— Жаль мне просить тебя оставаться на поверхности, — сказал он, — но преступлением было бы просить человека с твоими слабыми нервами спускаться туда. Несмотря на все тобою прочтенное и мною поведанное, ты не представляешь, что предстоит мне увидеть и сделать. Это адский труд, Картер, и мне думается, что лишь обладая каменным сердцем, может человек исполнить его и остаться в здравом уме и твердой памяти.
Я не хочу обидеть тебя — Господь свидетель, что я рад видеть тебя со мной, — но я в определенном смысле затеял это дело и не могу тащить за собой такое хрупкое создание, как ты, на смерть или безумие. Я говорю тебе: ты не представляешь, на что это похоже! Но я клянусь сообщать тебе по телефону о каждом своем шаге — видишь, провода у меня хватит до самого центра Земли и обратно!
Память моя все еще хранит спокойные его слова, а с ними — и одолевавшие меня внутренние раздоры. Отчаянно мечтал я сопровождать своего друга в его нисхождении в гробницу, но он оставался непоколебим. В конце концов он пригрозил оставить затеянное нами, если я стану упорствовать, и единственно это смогло остановить меня, ибо только Уоррен обладал ключом. Все это я помню, хотя цель наших действий остается забытой. Заручившись моим неохотным согласием, Уоррен настроил телефоны. По его кивку я взял один аппарат и присел с ним на древнее, испещренное пятнами надгробие близ отвернутой нами плиты. Мы пожали друг друг руки, Уоррен взвалил моток провода на плечо и исчез в глубинах неописуемого склепа.
Еще минуту я мог видеть свет его фонаря и слышать шорох разматываемого провода; но свет вскоре резко померк, словно каменная лестница сделала крутой поворот, и смолкли всякие звуки. Я был один, прикованный к неведомым глубинам волшебной нитью, чья изоляция отливала зеленью в ломких лучах старой луны.
При свете фонаря я постоянно поглядывал на часы и с лихорадочным беспокойством вслушивался в динамик телефона, но более четверти часа от Уоррена не поступало никаких известий. Потом телефон защелкал тихонько, и я окликнул своего друга. Но все мое лихорадочное напряжение не могло подготовить меня к тому, что я услышал.
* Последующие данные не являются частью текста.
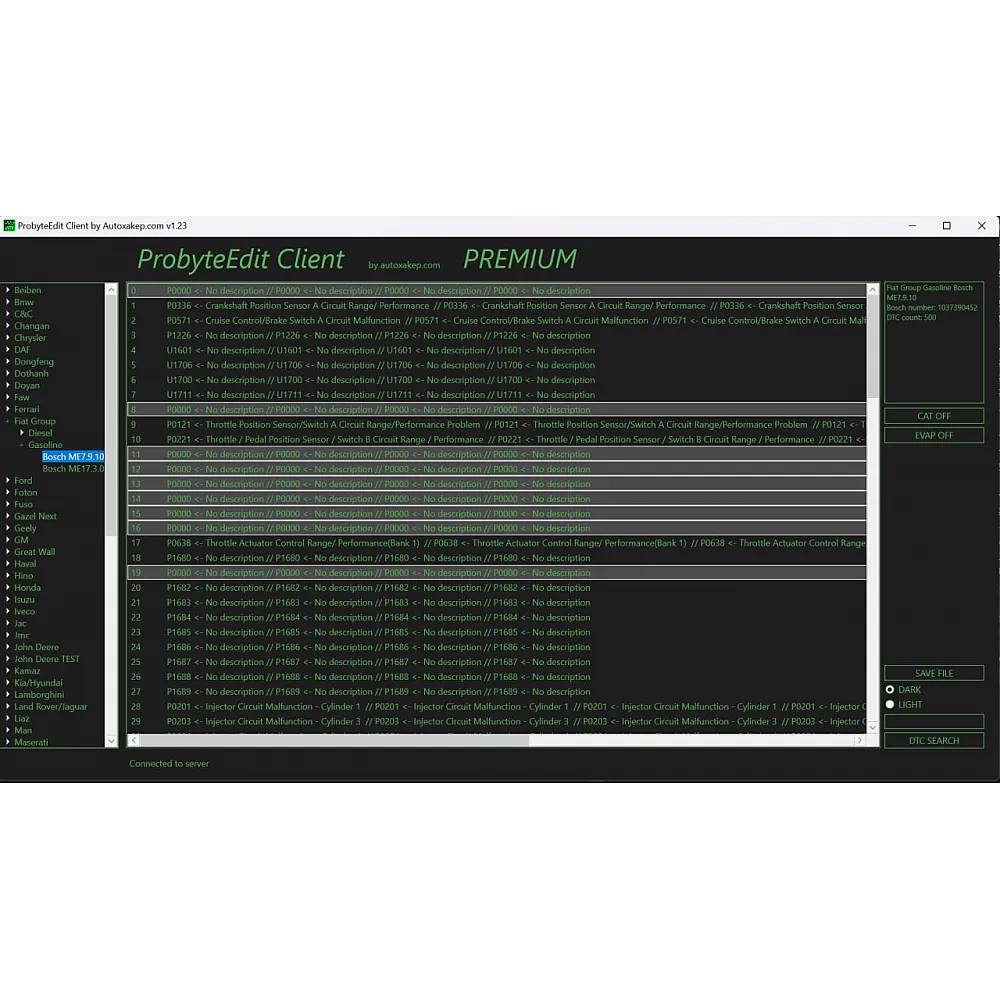Click the DTC SEARCH button

[933, 741]
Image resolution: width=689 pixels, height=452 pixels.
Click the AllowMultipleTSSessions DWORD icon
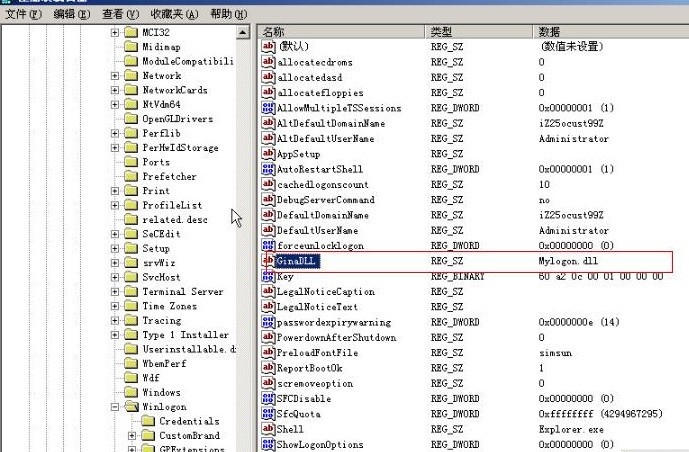(268, 108)
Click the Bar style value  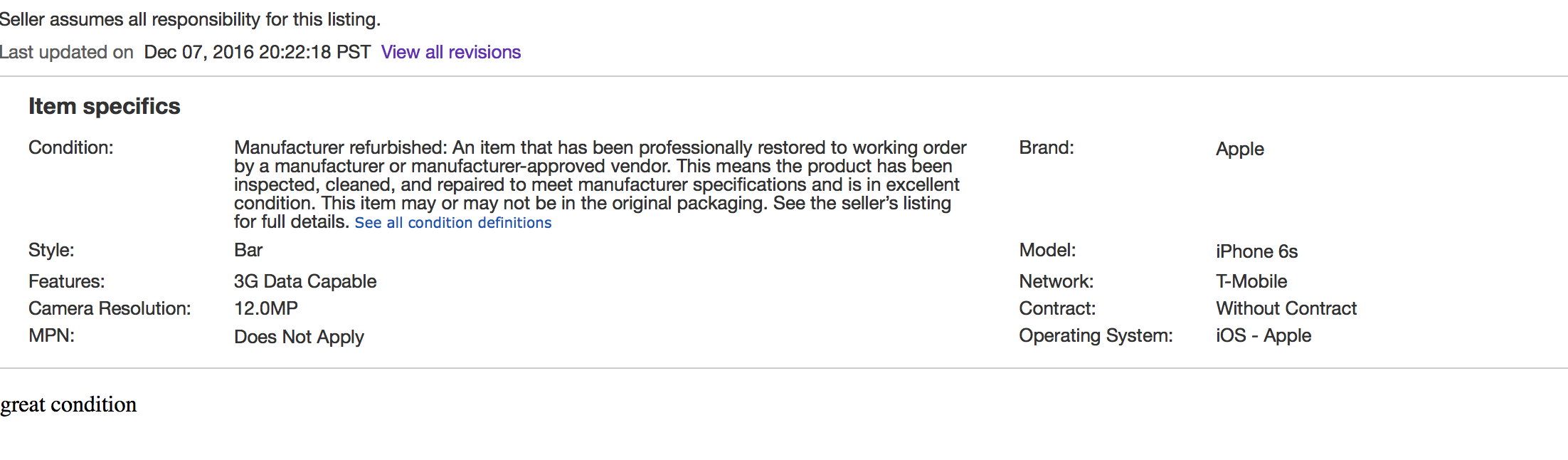coord(248,250)
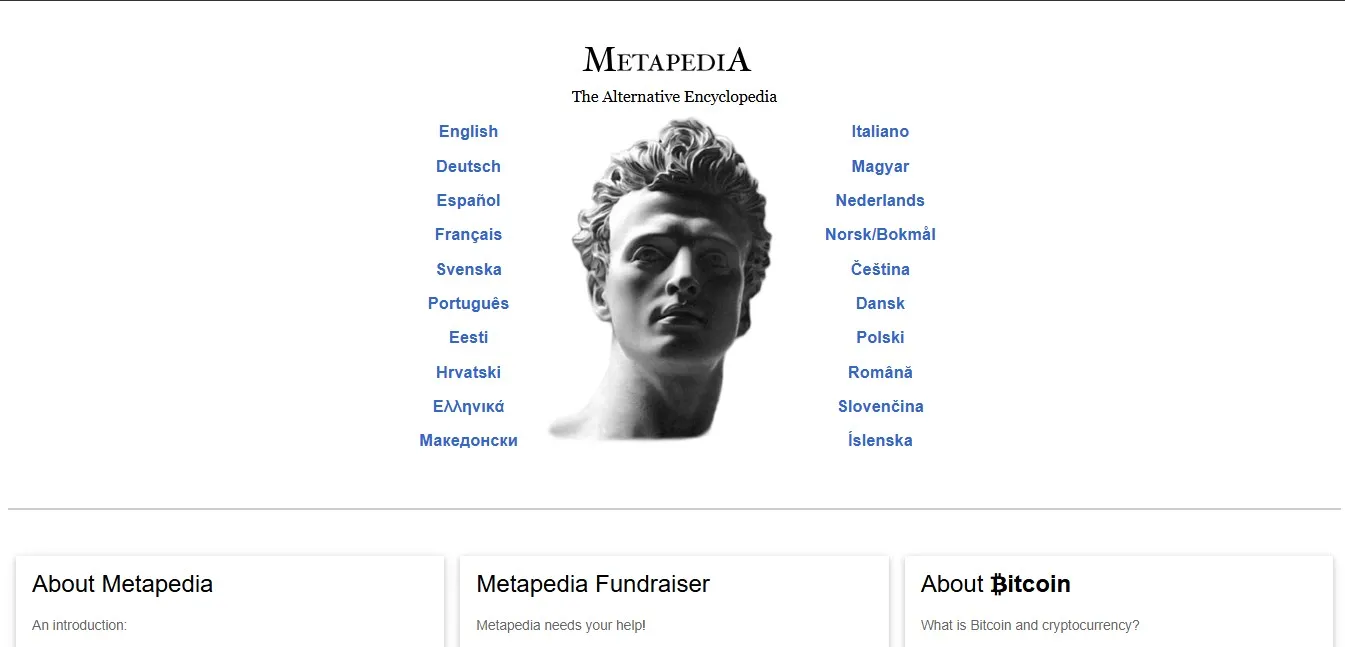Open the Svenska version
This screenshot has width=1345, height=647.
(468, 269)
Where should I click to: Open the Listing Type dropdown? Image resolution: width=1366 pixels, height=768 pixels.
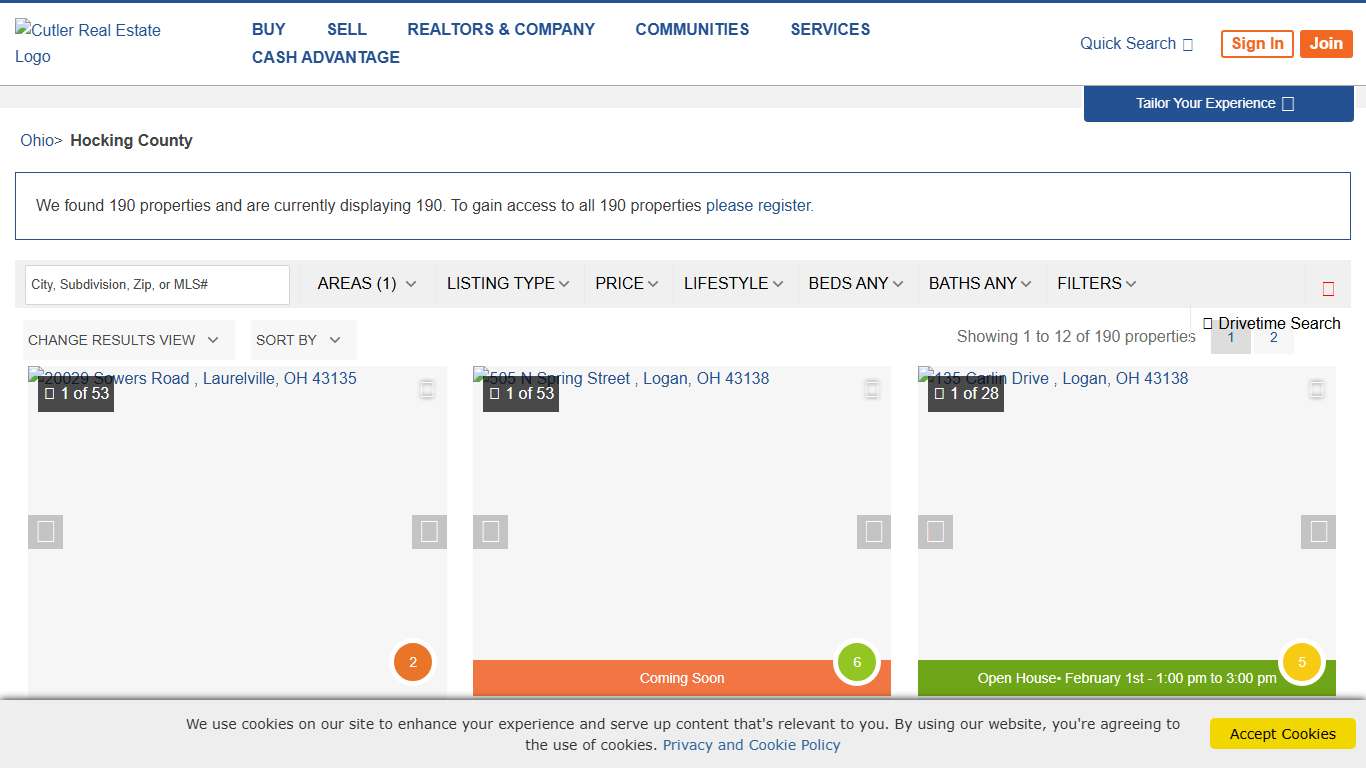click(507, 284)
Голос, донесшийся до меня из того гиблого склепа, звучал иначе, чем я привык слышать Харлея Уоррена. Он, так спокойно оставивший меня столь недавно, теперь звал из глубины дрожащим, испуганным шепотом, более зловещим, чем любой вопль:
— Боже! Если бы ты это только видел!
Слова застряли у меня в горле. Я мог только безмолвно ждать, пока торопливый шепот не прозвучал снова:
— Картер! Это ужасно… чудовищно… невероятно!